Re: [Cdk-user] Substructure Searching, Fingerprints and cdk-1.3.7 Isomorphism Class

Thomas Strunz Wed, 15 Dec 2010 07:39:08 -0800

What do you guys actually do when a search returns a lot of hits?

Maybe you mentioned but I don't remember. 
Maxiumum hit limitation? 
How fast can you retrieve like 10k hits?

also the hits actually have to be fetched/created twice, once for subgraph 
matching and later for display.

The main limitation seems to be the whole AtomContainer implementation or 
object hierarchy. Tried to browse through the source code what actually happens 
when reading molfiles and well pretty complex.

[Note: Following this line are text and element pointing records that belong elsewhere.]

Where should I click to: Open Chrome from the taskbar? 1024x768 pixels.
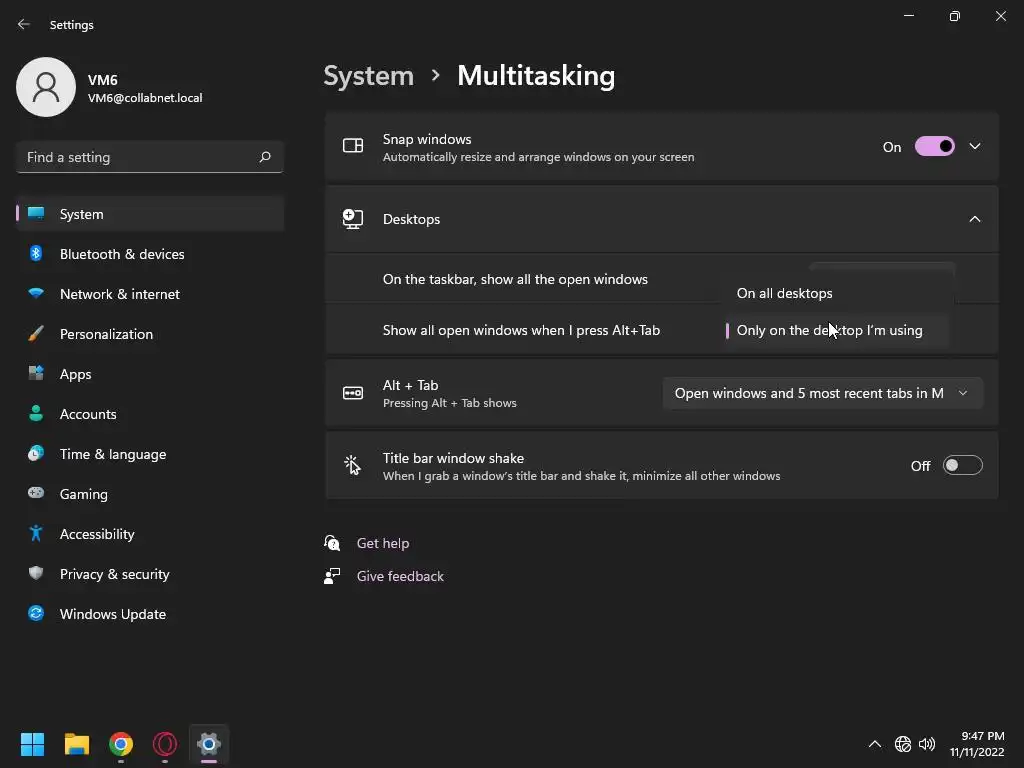click(x=121, y=744)
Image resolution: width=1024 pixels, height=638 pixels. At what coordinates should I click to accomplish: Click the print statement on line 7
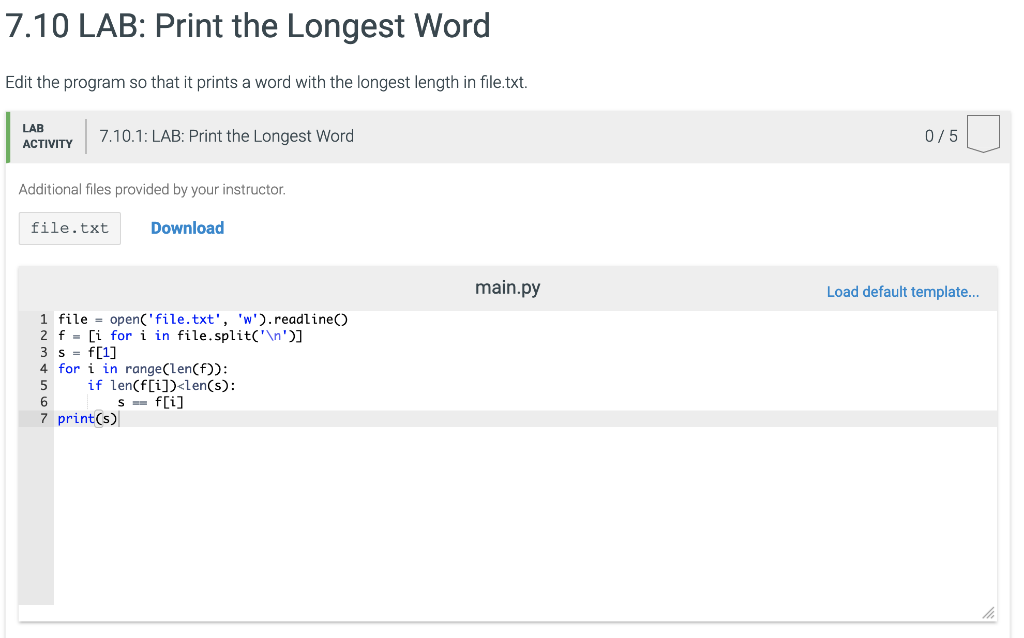coord(87,418)

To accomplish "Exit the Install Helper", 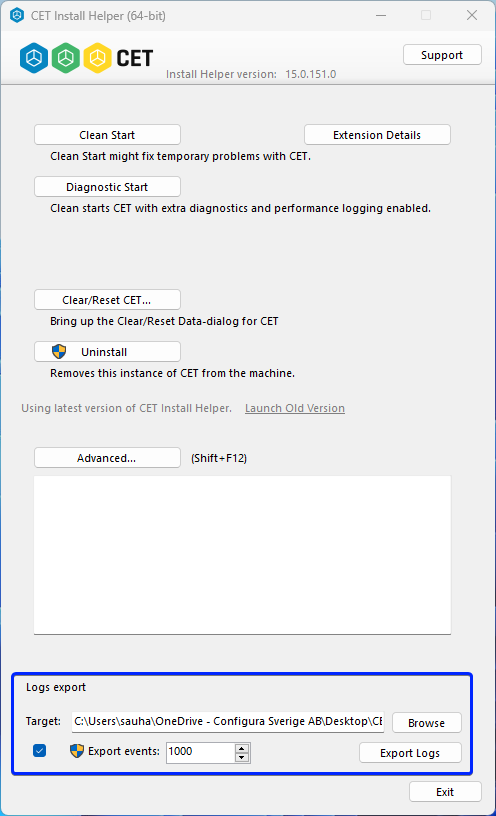I will pos(445,792).
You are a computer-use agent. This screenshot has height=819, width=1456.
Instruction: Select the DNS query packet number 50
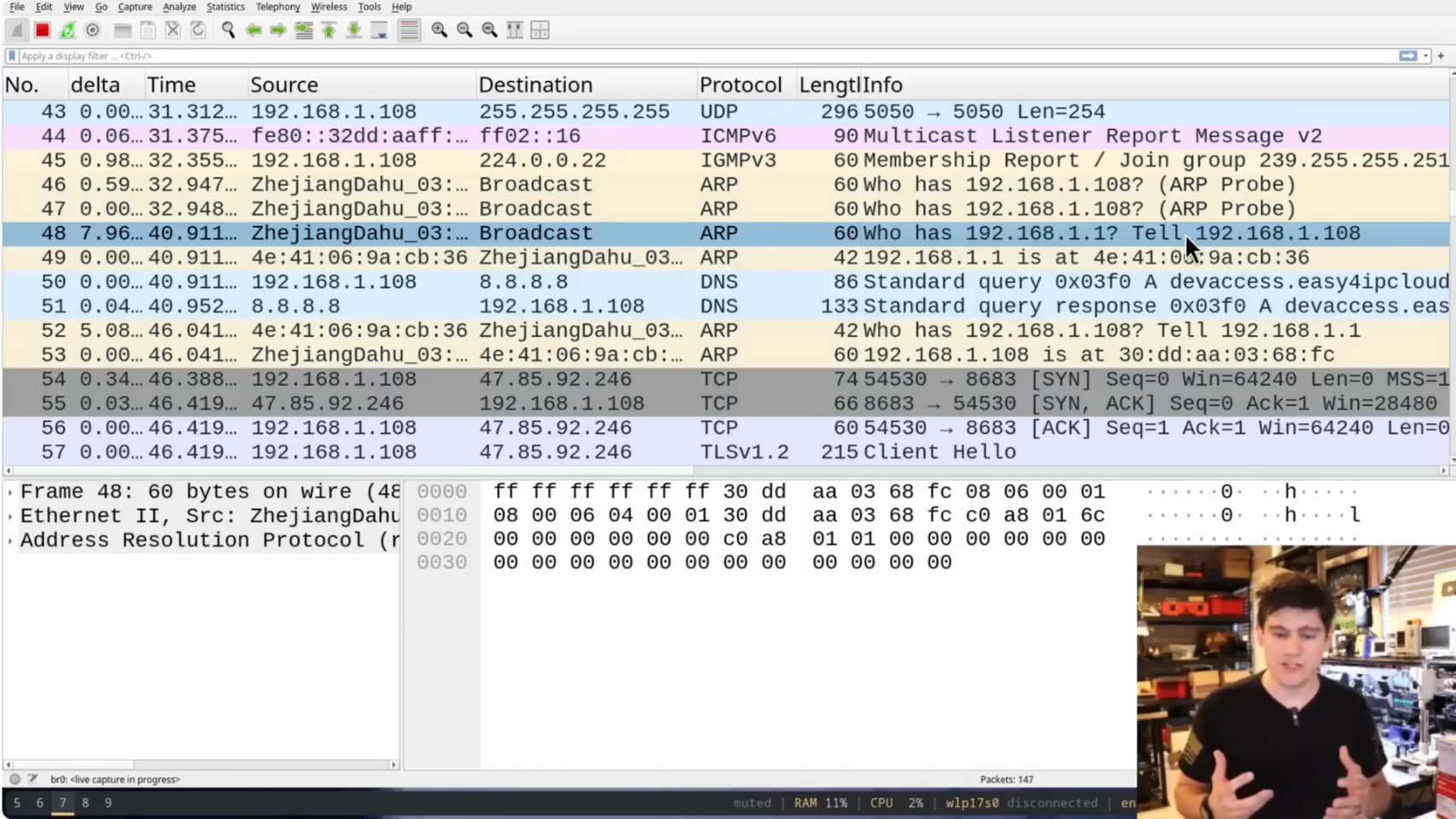point(342,282)
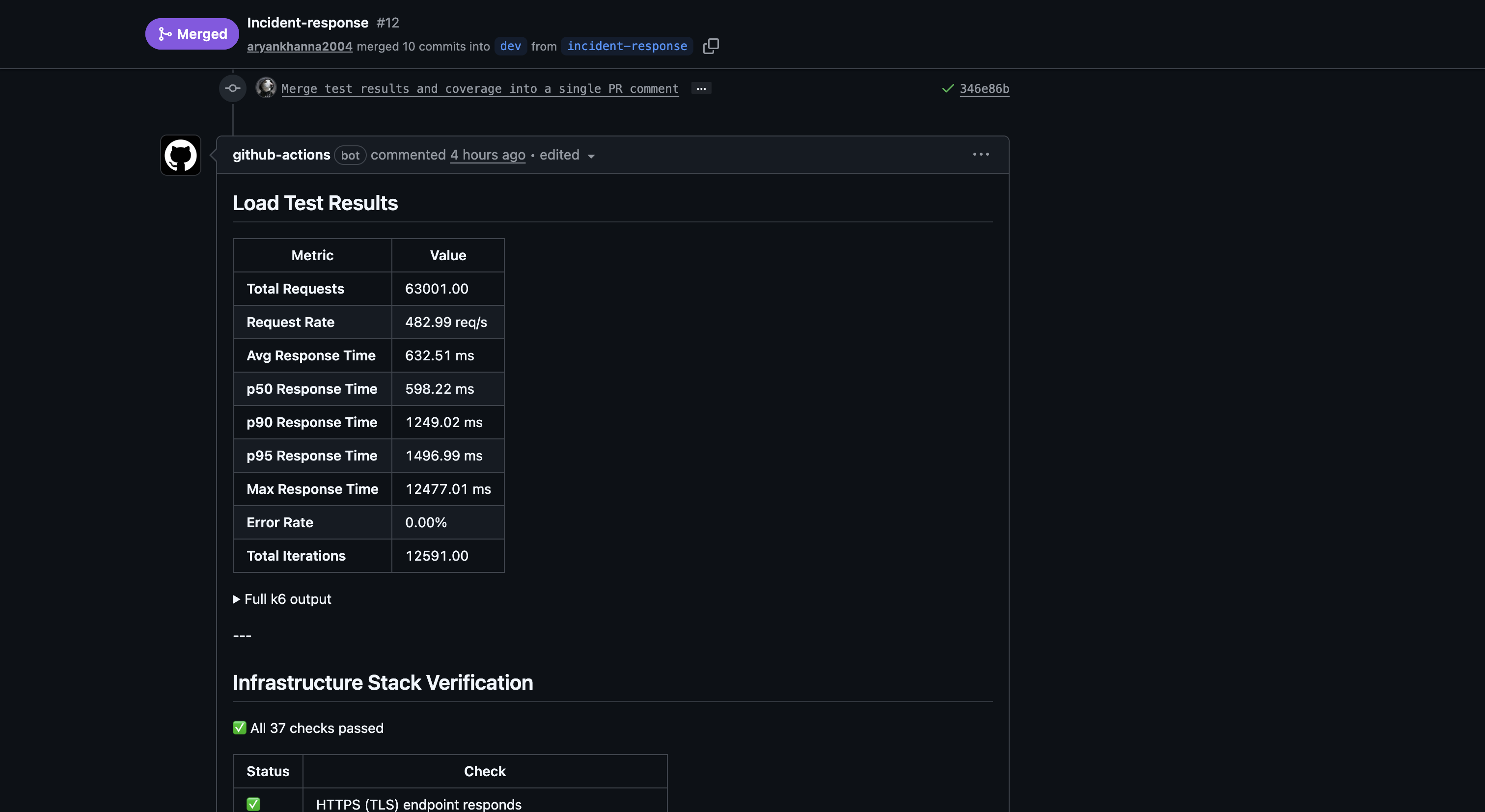Click the Merged status badge
The width and height of the screenshot is (1485, 812).
[x=192, y=33]
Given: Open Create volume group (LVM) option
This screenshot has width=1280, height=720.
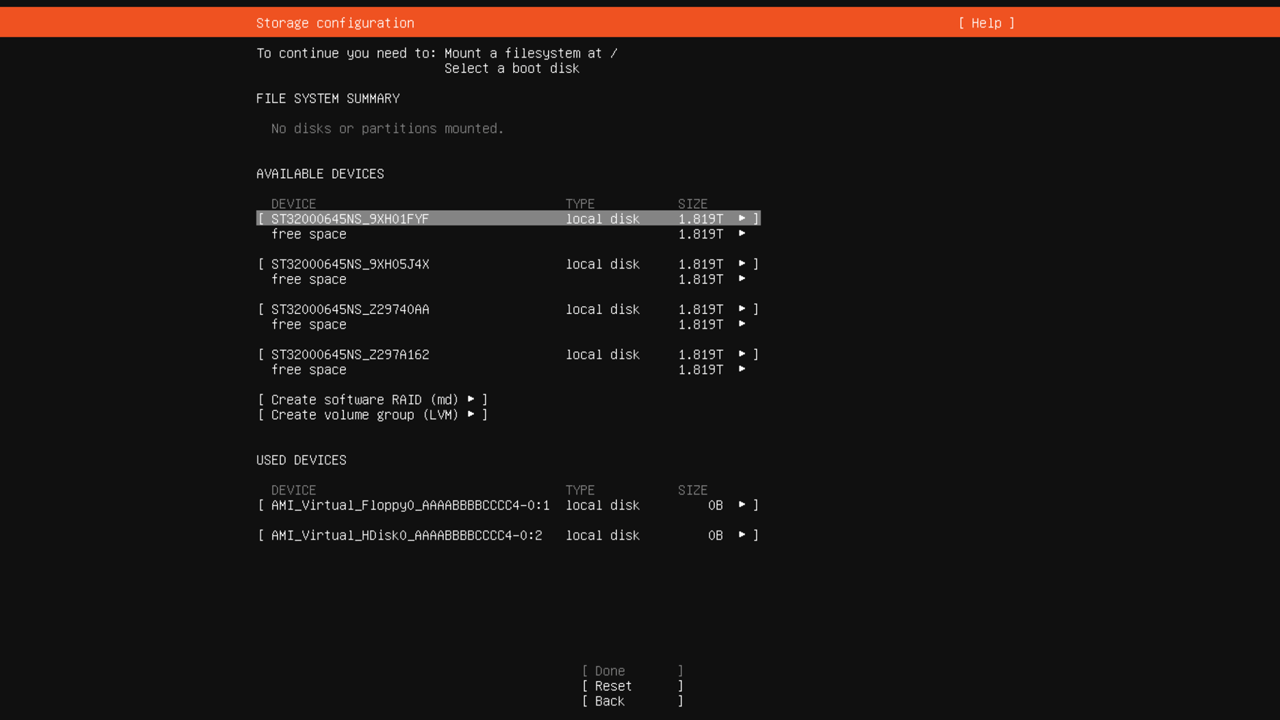Looking at the screenshot, I should (372, 414).
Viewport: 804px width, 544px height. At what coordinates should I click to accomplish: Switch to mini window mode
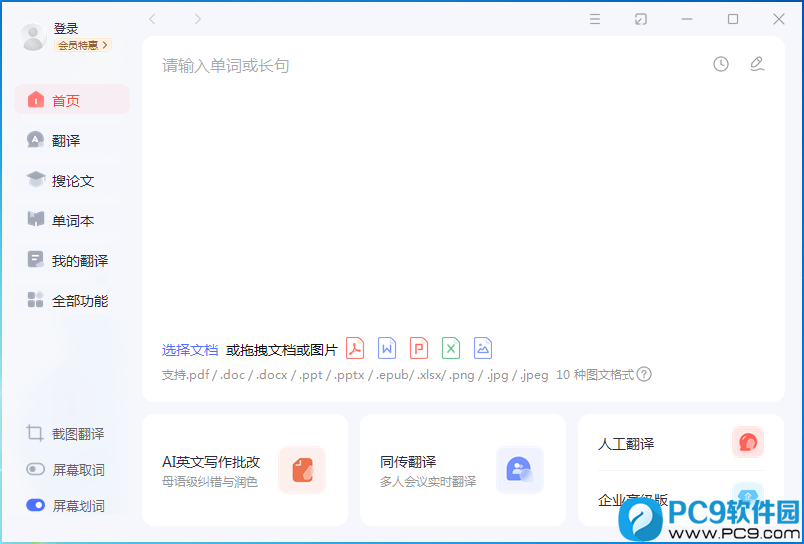pyautogui.click(x=641, y=19)
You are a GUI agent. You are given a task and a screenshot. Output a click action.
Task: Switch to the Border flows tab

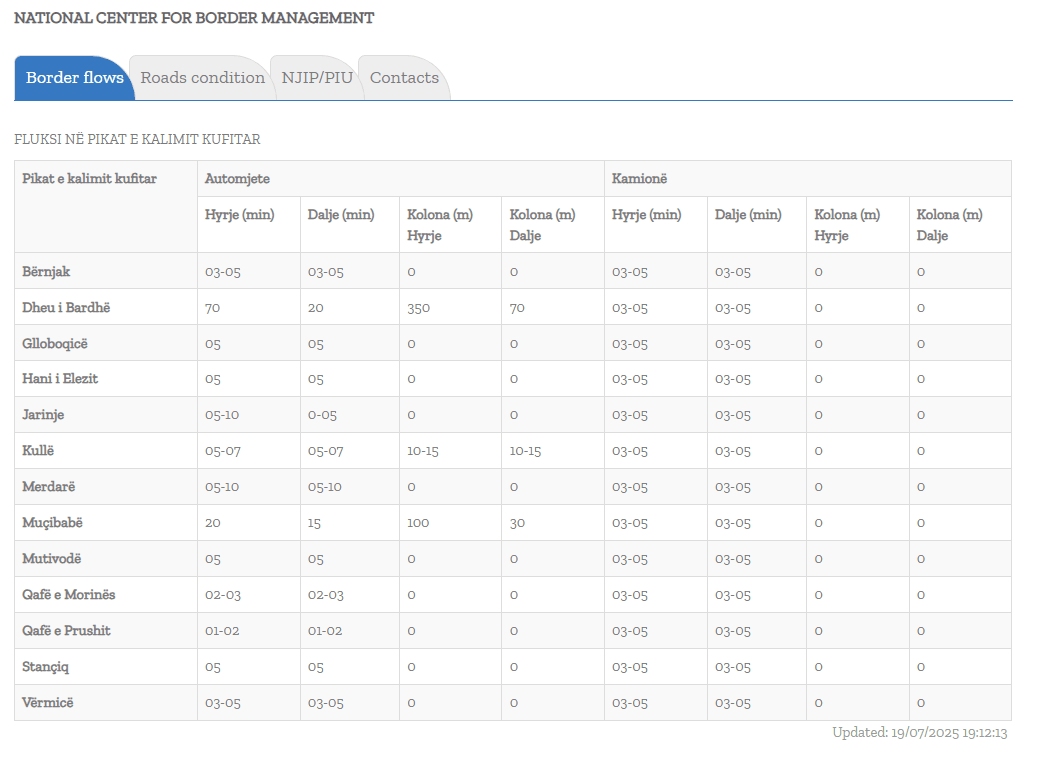[x=74, y=78]
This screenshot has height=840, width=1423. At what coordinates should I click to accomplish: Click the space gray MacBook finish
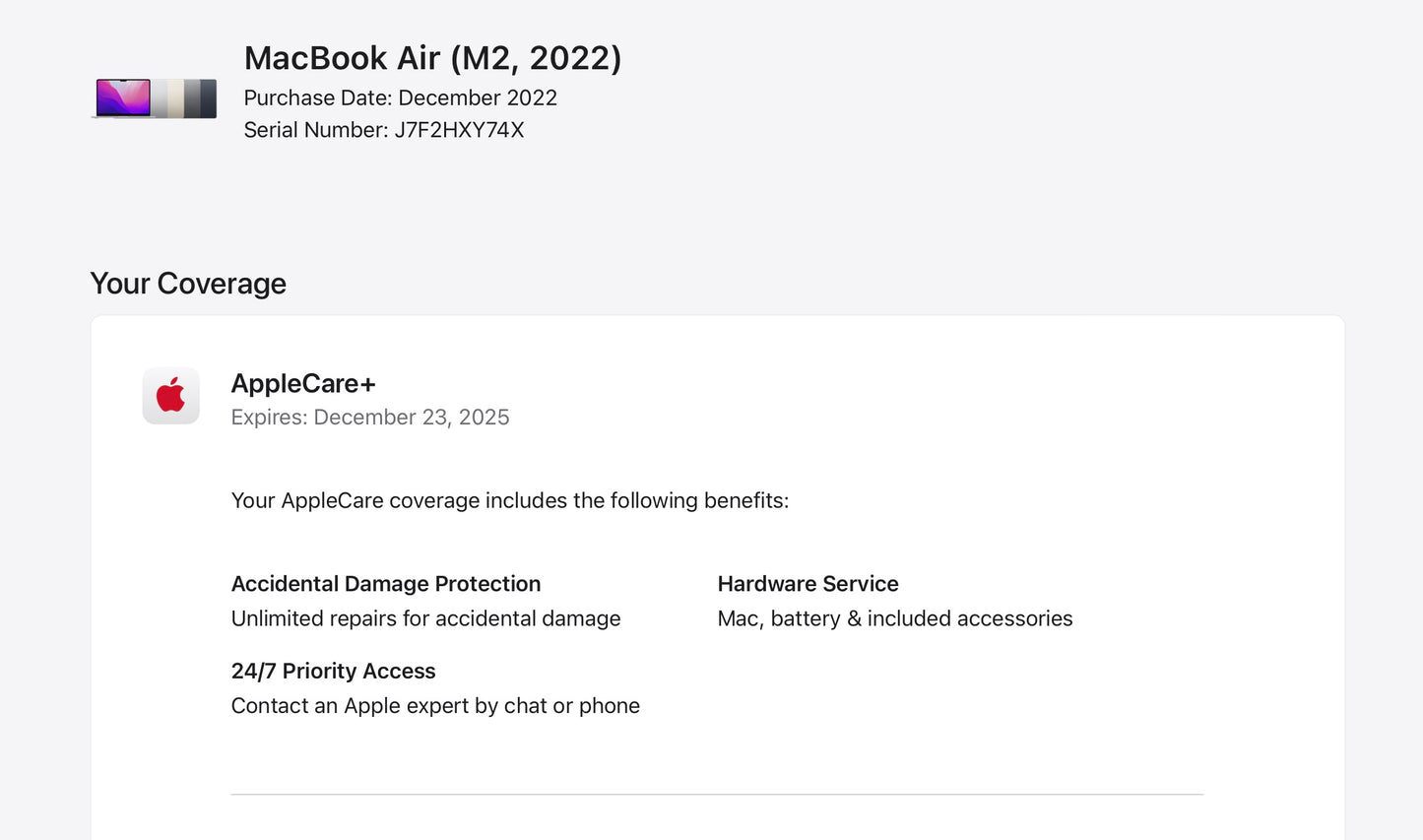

I don't see any possibility to improve perfromance of my method, creating takes 
long and "caching" them takes to much memory.

Regards,

Thomas

Date: Tue, 14 Dec 2010 14:10:49 +0200
Subject: Re: [Cdk-user] Substructure Searching, Fingerprints and cdk-1.3.7 
Isomorphism Class
From: jeliazkova.n...@gmail.com
To: beginn...@hotmail.de
CC: j.kerssemak...@cmbi.ru.nl; cdk-user@lists.sourceforge.net

On 14 December 2010 14:09, Thomas Strunz <beginn...@hotmail.de> wrote:

Why Molfiles? Well simple to answer, my source was an sdfile and i just 
imported that one. It's just so common and the standard to share/move/migrate 
chemical "databases".
The format seems pretty straight forward an rather simple. I don't believe cml 
would be faster (xml overhead) but I could certainly be wrong.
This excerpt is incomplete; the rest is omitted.